Court blocks Carvil Duncan tribunal from proceeding


Embattled trade unionist, Carvil Duncan has succeeded in blocking the presidential tribunal, which was established to determine his removal from his constitutional posts.

Carvil Duncan
Carvil Duncan

The High Court ordered the suspension on the grounds that the tribunal was established based upon unconstitutional advice offered by Prime Minister Moses Nagamootoo.

According to the court documents seen by INews, Justice Franklin Holder prohibited Justice Roxanne George (Chairperson); Retired Justice Winston Patterson and Robert Ramcharran from proceeding with the investigation and warned that failure to comply with the order would result in consequences.

“If you the within named – the Honourable Prime Minister, Mr Moses Nagamootoo, the Honourable Madam Justice George, Justice (retired) Winston Patterson and Robert Ramcharran, by your servants and/or agents, neglect to obey this order, you will be liable to process of execution for the purpose of compelling you to obey the same order,” the court documents outlined.

Justice Holder said too the Prime Minister’s advice ought to be investigated on the grounds that the said advice was tendered unconstitutionally, unlawfully, illegally, prematurely, prejudicially, contrary to the rules of natural justice, arbitrarily, capriciously and in breach of Duncan’s legitimate expectation and was, therefore, null, void and of no effect.

Duncan was charged and placed before the courts over an alleged theft of monies from the Guyana Power and Light (GPL) Limited.

He was placed on $1 million bail in February after he had appeared at the Georgetown Magistrates’ Courts, charged with larceny to which he pleaded not guilty. Police alleged that on March 31, 2015 at Georgetown, he stole $984,900, property of GPL.

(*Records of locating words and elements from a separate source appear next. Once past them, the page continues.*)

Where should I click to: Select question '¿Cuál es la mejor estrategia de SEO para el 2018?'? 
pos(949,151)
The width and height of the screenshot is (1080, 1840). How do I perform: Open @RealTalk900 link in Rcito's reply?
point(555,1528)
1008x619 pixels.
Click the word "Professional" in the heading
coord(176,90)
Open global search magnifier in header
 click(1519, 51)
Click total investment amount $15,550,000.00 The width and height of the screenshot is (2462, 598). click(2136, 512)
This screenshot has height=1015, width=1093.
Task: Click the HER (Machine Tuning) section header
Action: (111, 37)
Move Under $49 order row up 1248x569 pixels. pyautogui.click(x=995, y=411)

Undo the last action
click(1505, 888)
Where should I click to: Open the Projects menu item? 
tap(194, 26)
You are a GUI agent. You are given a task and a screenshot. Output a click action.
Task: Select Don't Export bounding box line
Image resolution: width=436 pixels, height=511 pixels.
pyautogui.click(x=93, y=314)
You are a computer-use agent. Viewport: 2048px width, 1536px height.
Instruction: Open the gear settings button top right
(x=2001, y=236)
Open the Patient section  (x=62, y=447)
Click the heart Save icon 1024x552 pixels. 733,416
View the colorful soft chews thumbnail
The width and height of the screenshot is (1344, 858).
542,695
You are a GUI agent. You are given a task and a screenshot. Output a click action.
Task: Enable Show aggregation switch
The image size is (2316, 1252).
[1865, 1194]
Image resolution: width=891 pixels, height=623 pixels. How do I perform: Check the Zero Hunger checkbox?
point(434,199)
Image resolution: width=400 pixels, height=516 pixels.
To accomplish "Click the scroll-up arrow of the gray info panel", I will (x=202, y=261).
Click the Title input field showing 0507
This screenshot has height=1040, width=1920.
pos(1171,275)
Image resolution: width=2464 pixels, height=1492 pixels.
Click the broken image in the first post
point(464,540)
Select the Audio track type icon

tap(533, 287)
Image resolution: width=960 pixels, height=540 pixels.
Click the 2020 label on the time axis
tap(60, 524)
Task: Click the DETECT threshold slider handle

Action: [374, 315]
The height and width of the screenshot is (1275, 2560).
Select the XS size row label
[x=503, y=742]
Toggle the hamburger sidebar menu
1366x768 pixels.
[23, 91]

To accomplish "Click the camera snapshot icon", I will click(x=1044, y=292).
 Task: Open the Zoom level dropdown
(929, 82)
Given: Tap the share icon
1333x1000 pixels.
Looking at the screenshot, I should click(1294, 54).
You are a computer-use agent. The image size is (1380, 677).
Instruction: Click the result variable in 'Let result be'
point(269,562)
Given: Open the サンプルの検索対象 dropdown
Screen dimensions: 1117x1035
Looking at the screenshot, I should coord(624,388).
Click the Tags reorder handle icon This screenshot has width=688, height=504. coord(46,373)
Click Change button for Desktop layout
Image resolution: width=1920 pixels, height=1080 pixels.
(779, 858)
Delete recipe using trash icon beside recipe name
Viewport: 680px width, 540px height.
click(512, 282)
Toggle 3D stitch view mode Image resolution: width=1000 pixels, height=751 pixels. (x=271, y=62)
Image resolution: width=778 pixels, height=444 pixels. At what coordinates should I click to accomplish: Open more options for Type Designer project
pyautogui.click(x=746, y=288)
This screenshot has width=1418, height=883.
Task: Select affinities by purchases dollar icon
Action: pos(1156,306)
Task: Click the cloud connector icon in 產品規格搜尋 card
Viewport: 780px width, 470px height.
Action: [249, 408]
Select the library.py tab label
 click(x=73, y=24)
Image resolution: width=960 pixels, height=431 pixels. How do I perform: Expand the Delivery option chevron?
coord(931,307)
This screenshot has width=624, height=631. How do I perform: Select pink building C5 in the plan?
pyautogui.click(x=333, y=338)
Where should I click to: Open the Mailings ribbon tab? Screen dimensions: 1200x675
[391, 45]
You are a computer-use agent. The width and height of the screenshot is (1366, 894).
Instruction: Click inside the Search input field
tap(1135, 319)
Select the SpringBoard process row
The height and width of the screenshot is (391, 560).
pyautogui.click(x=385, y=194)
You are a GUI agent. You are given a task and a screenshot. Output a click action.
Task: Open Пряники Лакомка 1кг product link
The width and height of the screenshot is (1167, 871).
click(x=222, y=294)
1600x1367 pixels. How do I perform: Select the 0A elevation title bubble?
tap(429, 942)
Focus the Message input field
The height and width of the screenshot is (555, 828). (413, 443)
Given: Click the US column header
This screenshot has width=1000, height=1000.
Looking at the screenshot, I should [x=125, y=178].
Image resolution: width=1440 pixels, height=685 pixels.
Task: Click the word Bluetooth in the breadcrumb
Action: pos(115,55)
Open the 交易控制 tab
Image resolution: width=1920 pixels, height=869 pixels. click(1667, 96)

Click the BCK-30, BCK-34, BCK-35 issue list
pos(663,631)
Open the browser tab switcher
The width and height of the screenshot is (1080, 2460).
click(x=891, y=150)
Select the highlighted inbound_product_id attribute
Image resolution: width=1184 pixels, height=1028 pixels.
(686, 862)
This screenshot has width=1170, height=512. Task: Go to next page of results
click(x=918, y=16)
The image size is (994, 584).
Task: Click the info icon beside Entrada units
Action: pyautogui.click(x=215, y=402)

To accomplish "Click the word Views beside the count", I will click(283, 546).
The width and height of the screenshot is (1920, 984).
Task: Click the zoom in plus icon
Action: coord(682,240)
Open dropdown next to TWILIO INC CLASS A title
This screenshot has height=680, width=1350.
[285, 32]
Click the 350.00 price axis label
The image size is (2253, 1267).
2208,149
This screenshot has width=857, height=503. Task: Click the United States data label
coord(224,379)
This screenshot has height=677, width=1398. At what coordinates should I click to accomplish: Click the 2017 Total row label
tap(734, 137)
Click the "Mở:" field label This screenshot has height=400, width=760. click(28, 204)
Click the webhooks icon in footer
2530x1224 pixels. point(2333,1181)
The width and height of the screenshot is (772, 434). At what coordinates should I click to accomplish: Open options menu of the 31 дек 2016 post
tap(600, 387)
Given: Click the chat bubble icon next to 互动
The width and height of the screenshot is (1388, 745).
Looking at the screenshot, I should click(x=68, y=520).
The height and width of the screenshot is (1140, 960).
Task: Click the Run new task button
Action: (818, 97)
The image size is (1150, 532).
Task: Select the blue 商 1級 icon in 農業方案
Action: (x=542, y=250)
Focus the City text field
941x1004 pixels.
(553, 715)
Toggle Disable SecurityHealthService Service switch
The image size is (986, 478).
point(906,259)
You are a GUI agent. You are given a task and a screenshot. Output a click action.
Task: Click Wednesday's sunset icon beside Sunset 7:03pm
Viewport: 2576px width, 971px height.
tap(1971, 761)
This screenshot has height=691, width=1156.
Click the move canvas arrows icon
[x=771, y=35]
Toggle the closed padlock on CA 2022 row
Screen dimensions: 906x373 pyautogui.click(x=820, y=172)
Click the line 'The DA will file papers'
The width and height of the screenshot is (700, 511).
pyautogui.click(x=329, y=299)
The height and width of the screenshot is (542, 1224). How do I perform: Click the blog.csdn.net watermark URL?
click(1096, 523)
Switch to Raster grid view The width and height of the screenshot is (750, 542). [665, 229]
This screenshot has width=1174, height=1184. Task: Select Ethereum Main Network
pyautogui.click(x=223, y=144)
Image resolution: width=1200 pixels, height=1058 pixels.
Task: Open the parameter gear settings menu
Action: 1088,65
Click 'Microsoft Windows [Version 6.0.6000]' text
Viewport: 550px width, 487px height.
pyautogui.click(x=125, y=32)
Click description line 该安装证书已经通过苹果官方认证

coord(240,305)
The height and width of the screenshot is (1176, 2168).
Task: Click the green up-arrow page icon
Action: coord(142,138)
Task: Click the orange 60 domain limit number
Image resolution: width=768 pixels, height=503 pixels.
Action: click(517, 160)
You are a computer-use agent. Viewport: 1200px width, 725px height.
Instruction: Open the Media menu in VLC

It is alleged that he conspired with GPL’s then Deputy Chief Executive Officer, Aeshwar Deonarine to steal $984,900 and to commit a felony, namely, steal $27,757,500, property of the utility company.

In light of these events, Duncan claimed that President David Granger and Minister of State, Joseph Harmon offered him a “financial package” to vacate his posts as Chairman of the Public Services Commission (PSC) and effectively, as ex-officio member of the Judicial Service Commission and the Police Service Commission as well as the Guyana Defence Force (GDF) Board.

Duncan rejected their offer and denied reports that Nagamootoo dispatched a letter to him asking him to justify why a tribunal ought not to be established to determine his fate.

Government claims that Duncan’s failure to respond to the letter which they insist was dispatched resulted in the decision by the President to set up the tribunal that was tasked with the responsibility of investigating and recommending whether Duncan should continue to serve in his capacity.

While the tribunal was ongoing, the President ordered Duncan’s suspension from all of his constitutional posts.

This move sparked public outrage and resulted in the parliamentary Opposition boycotting the President’s recent address to the Parliament on the grounds that democracy was being threatened.

Duncan’s Attorney, Anil Nandlall had argued that the tribunal was unconstitutional, since there was no lawful basis for its establishment.